Handwritten Food Log

I stayed at or under my Daily Target all week, using none of my 35 Weekly SmartPoints, and met all of my goals (take my vitamins, take time to exercise or meditate, just say NO to dessert, and get to bed earlier each night) six out of seven days. I also saw a significant loss on the scale (3.6 pounds) and a return of that familiar looseness to my size 14 slacks. More importantly, though, I got back into that mental space where I needed to be: feeling accomplished for having made a plan and sticking to it.

One week’s progress wasn’t enough to pull my monthly average weight, my long-term weight trend, or my body fat percentage back to where I wanted it, though. For that, I would need to stay focused and use my positive momentum to my advantage.

Week Three

As it turned out, that was a little more difficult than expected, since my mid-month body fat percentage measurement did NOT go how I wanted, on top of having a shitty bedtime that night with my son, and that reeeeeally made me want to feed my emotions. Then I successfully avoided someone’s birthday treats the next morning at work, and went out for a standing Wednesday lunch date with my co-worker…

Having written down all my goals and plans for each day really helped. The decisions were already made — I just had to follow through. Don’t open the cupboard and eat one of your kid’s Zebra Cakes just because you’re in a pissy mood. But you’re standing right there, so grab the vitamins, instead. You haven’t taken them yet today. Then make yourself a cinnamon-raisin wrap if you really want something sweet. Take it into the sunroom with a magazine to get your solitary reading time in today. Then, if you get to bed on time, you’ll have checked off all your wellness goals for today! Totally achievable!

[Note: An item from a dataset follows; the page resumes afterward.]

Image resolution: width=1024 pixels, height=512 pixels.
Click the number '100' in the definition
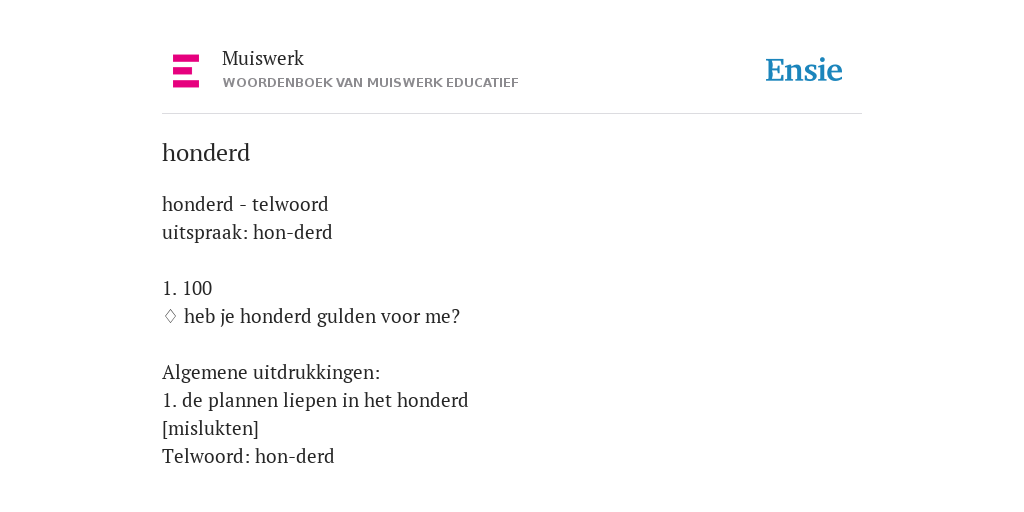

But then there was that ONE night. That evening when Connor’s bedtime (that’s always my trigger) finally sent me over the edge and into Feeding My Emotions. I just didn’t care. I ate and ate and ate some more, and ate all my Weekly Allowance Points in one evening. I didn’t prep my food for the next day. I stayed up late. I just didn’t care.

Did that make me feel better? Sorta kinda not really. The act of eating did soothe me in the moment, but it didn’t make me any less mad at myself for allowing such a shitty bedtime to happen, and for reacting to my son’s overtired behavior the way I did.

The upshot of my meal prep fail, if there was one, was that I got to test my recovery/contingency plan the next day. Breakfast, instead of overnight oats, was instant sugar-free oatmeal plus a hard-boiled egg. Lunch, instead of the pesto chicken salad sandwich I failed to prepare, was a frozen meal plus typical sides: fat-free Greek yogurt, unsweetened applesauce, etc. — and NOT anything from the food trucks that frequent Downtown on Thursdays. Also, since I’d managed to avoid eating any of my Weeklies the previous week, I knew I could make it through the remainder of the week with none to spare.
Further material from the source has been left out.